Le chef conservateur Andrew Scheer préfère aider les Canadiens à « joindre les deux bouts » que faire plaisir aux Nations unies.

Mélanie Marquis
Mélanie Marquis La Presse

C’est ce qu’il a plaidé en annonçant ce matin, du côté de Toronto, qu’un gouvernement conservateur sabrerait 25 % de la contribution en aide étrangère du Canada.

Invité à dire quel impact pourrait avoir une telle mesure sur la quête du Canada pour un siège au Conseil de sécurité, il a eu cette réponse :

« Ma priorité, c’est d’améliorer le sort des Canadiens, pas de gagner l’appui des Nations unies ».

Selon la proposition conservatrice, le budget consacré à l’aide étrangère passerait de 6 à 4,5 milliards de dollars par année.

L’économie de 1,5 milliard servirait à financer certains des engagements pris pendant la campagne électorale, notamment la « baisse d’impôt pour tous ».

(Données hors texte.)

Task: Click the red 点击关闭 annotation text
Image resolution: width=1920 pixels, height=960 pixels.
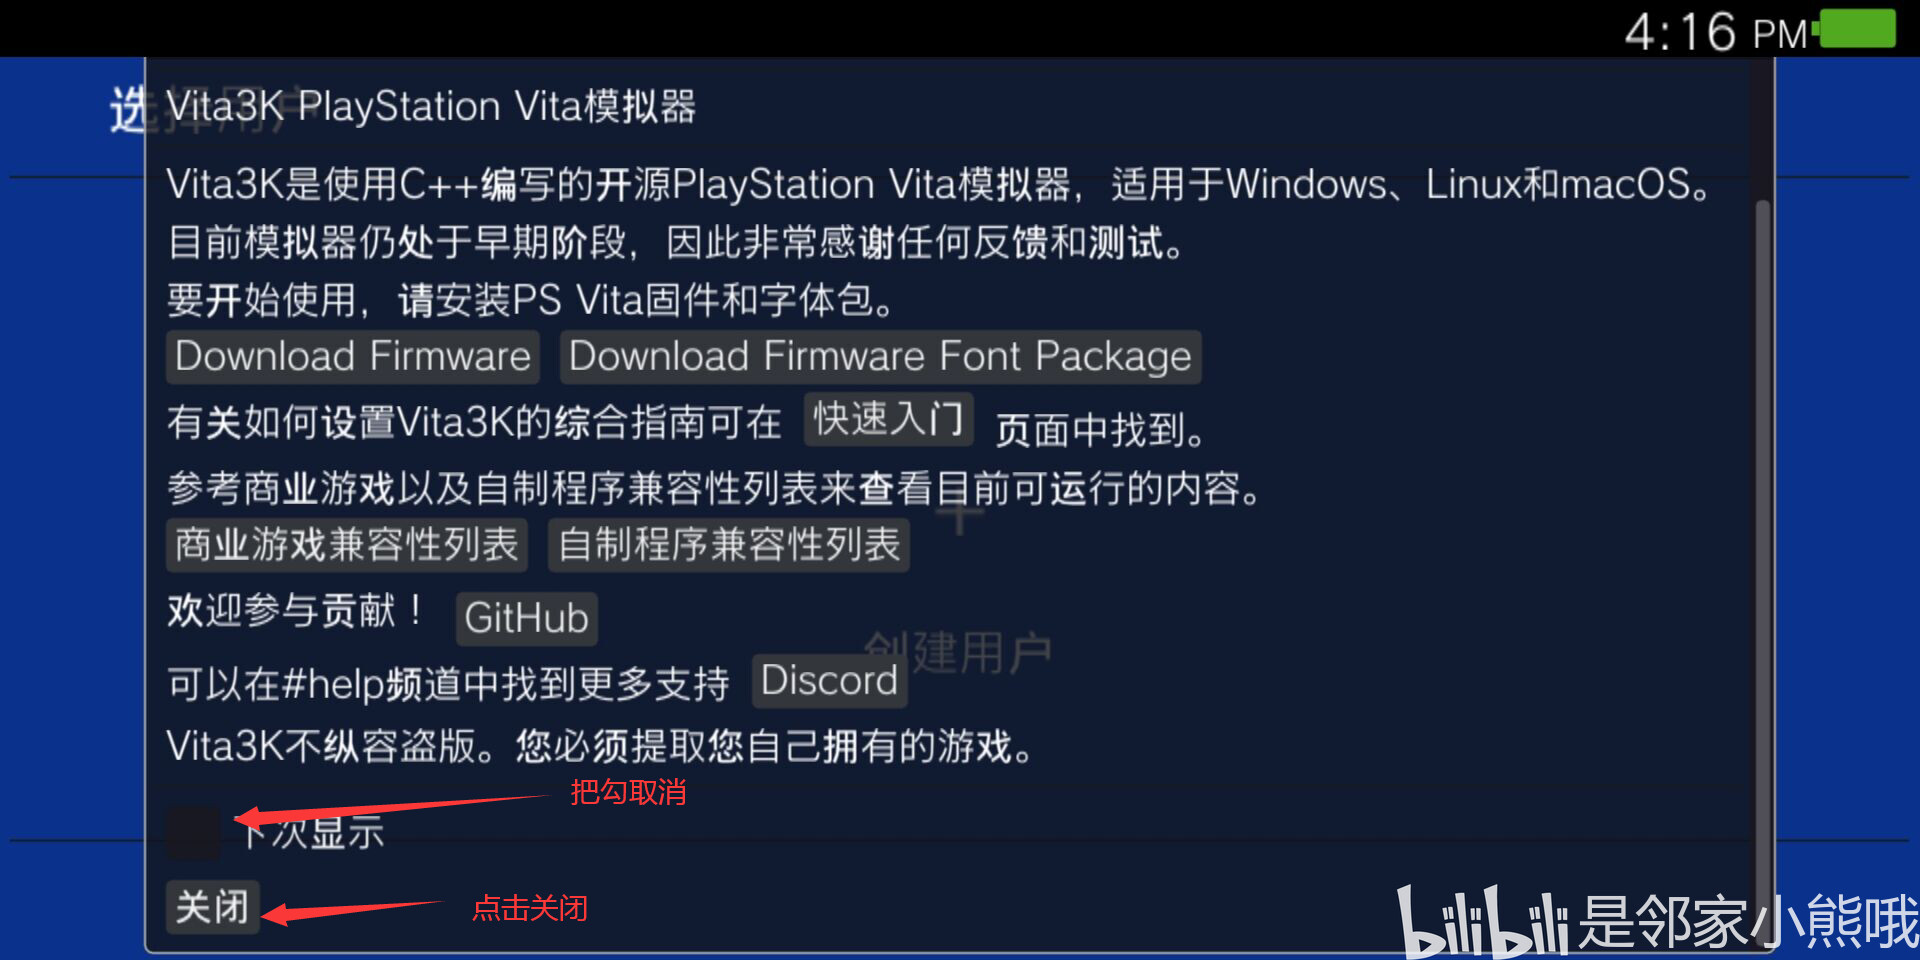Action: click(530, 908)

Sous un gouvernement Scheer, l’aide étrangère serait dirigée vers des nations qui ont un indice de développement humain inférieur à 0,6 %.

Exit, donc, les enveloppes destinées à des pays comme la Turquie, le Brésil ou l’Italie, a illustré le chef conservateur.

Les pays « hostiles » au Canada comme l’Iran n’en toucheraient plus, a indiqué le chef Scheer.

Il couperait également les vivres à l’Office de secours et de travaux des Nations unies pour les réfugiés de Palestine dans le Proche-Orient (UNRWA).

Le Canada, qui consacre actuellement environ 0,27 % de son produit intérieur brut (PIB) à l’aide étrangère, est bien loin de l’objectif de 0,7 % fixé par l’ONU.

La promesse conservatrice de s’en éloigner encore davantage ne froissera pas ses alliés de l’OCDE qui sont de plus généreux donateurs, croit Andrew Scheer.

« Notre philosophie, c’est que les pays qui ont un indice de développement plus élevé n’ont pas besoin du même appui que les autres », a-t-il offert.

« Ça, c’est un choix. Nous avons fait notre choix. On va rediriger l’argent de l’enveloppe pour l’aide étrangère pour appuyer les Canadiens », a enchaîné M. Scheer.

Le chef libéral Justin Trudeau a déploré que son rival manifeste l’intention d’emprunter cette voie.

Il a fait valoir que cette annonce allait à l’encontre des visées du plan conservateur sur le climat, qui mise sur l’aide étrangère pour financer des initiatives vertes.

« Et là, on voit qu’il veut limiter la capacité de ces pays-là de prendre action pour contrer les changements climatiques », a argué Justin Trudeau en point de presse à Toronto.

Il a par ailleurs défendu l’action de son gouvernement, qui n’a pas été en mesure de se rapprocher des cibles de l’ONU en matière d’aide étrangère pendant son mandat.

« On a fait énormément d’investissements dans l’aide outre-mer, particulièrement dans les organismes menés par les femmes ou qui aident les femmes », a-t-il affirmé.